Anandamide-Induced Neuroprotection of Cortical Neurons Relies on Metabolic/Redox Regulation and Mitochondrial Dynamics

Abstract

Mitochondrial disruption is a key mechanism in the etiology of neurodegenerative diseases. Promoting mitochondrial dynamics and renewal of the mitochondrial network can restore its function and sustain neuronal viability. Although a growing body of evidence implicates endocannabinoid signaling in the regulation of mitochondrial function, its neuroprotective role in neurodegenerative diseases remains largely unexplored. Clarifying this relationship is crucial for understanding the therapeutic efficacy of the endocannabinoid system.
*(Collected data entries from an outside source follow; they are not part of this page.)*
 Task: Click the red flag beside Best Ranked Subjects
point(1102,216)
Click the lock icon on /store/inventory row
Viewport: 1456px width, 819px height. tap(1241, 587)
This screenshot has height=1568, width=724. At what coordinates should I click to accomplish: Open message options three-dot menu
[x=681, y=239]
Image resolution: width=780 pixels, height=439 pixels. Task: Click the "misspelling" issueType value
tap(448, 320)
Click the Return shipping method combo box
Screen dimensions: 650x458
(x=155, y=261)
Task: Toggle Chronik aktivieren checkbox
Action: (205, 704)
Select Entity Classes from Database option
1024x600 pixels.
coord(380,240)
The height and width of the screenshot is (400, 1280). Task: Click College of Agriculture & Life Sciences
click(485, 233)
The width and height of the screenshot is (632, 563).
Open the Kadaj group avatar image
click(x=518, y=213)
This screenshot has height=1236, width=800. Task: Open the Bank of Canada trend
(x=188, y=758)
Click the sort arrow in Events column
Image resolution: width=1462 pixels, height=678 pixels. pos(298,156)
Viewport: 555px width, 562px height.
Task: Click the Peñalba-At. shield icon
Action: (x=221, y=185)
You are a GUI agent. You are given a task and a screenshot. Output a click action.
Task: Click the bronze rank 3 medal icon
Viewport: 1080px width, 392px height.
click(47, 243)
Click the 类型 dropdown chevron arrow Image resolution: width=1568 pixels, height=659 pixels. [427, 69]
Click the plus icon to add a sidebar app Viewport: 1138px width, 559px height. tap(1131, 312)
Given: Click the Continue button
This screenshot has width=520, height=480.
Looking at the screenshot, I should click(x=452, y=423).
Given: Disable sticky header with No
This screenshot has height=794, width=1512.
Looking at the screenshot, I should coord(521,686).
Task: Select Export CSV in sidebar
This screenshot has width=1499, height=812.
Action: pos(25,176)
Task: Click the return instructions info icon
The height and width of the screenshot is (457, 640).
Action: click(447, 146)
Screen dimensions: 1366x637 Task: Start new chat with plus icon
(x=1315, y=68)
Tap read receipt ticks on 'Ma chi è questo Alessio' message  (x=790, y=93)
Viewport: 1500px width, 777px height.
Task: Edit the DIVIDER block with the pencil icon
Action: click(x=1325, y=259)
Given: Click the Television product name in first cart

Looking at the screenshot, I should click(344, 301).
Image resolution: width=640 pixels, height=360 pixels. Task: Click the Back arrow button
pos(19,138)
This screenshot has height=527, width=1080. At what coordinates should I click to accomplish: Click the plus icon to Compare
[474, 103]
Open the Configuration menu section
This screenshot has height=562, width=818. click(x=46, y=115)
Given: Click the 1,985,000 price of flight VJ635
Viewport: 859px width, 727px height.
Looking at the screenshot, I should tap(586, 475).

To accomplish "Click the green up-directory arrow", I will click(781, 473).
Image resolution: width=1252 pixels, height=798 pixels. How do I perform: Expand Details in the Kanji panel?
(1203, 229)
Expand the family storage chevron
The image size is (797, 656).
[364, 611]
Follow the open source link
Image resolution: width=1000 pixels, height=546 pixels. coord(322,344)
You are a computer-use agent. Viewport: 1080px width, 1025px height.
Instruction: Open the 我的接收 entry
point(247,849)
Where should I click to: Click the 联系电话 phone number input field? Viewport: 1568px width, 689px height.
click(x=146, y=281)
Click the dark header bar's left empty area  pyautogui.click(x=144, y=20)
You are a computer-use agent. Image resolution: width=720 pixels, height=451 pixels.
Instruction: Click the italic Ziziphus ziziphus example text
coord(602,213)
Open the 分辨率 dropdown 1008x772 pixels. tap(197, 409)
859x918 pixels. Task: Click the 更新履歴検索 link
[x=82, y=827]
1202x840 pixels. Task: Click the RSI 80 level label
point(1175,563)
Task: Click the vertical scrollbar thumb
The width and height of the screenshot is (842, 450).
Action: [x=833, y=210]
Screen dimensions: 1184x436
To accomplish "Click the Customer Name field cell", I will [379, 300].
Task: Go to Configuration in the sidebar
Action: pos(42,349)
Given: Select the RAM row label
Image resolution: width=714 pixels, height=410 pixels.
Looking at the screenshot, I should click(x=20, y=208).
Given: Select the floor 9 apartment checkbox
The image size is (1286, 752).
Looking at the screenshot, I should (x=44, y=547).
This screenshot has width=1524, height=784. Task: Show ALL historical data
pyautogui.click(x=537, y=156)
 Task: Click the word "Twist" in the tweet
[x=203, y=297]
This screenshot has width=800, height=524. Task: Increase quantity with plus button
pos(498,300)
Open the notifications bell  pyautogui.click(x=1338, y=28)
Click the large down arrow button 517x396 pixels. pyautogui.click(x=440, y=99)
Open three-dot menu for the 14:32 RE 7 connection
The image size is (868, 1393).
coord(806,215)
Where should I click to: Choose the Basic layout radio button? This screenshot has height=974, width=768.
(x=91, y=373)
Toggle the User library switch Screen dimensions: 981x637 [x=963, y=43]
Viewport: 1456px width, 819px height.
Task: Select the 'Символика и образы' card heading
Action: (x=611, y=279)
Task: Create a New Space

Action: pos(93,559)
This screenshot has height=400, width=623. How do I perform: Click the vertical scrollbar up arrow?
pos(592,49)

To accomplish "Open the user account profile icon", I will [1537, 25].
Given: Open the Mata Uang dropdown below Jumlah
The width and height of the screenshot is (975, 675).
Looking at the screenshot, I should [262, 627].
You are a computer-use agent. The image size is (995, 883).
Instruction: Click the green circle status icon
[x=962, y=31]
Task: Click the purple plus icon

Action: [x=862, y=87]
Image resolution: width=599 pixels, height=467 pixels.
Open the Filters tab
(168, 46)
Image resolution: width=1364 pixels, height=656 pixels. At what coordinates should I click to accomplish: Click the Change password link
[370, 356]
This study aimed to evaluate whether endocannabinoid signaling via PPARγ and CB1 receptors regulates mitochondrial biogenesis and dynamics, exerting neuroprotective actions. Primary cortical neuronal cultures were subject to energy deficiency and excitotoxicity with 3-nitropropionic acid (3NP) and quinolinic acid (QUIN). Neurons were pretreated with the endogenous cannabinoid anandamide (AEA 100 nM), and cell viability and lipid peroxidation levels were characterized. To further explore mitochondrial status, immunofluorescence, western blot, and qPCR of mitochondrial proteins or genes were carried out. The metabolic status was assessed by oxygen consumption and extracellular acidification rates. Intracellular calcium levels and PPARγ transactivation were also analyzed. 3NP + QUIN induced neuronal damage, while AEA treatment afforded a neuroprotective effect. The use of selective receptor antagonists indicated that AEA neuroprotection depends on both PPARγ and CB1 receptors. AEA also increased mitochondrial biogenesis, fission markers and OXPHOS function, while delayed Ca2+ levels and induced PPARγ transactivation. In conclusion, AEA afforded neuroprotection secondary to increased mitochondrial biogenesis and redox regulation triggered by the activation of CB1 and the nuclear receptor PPARγ.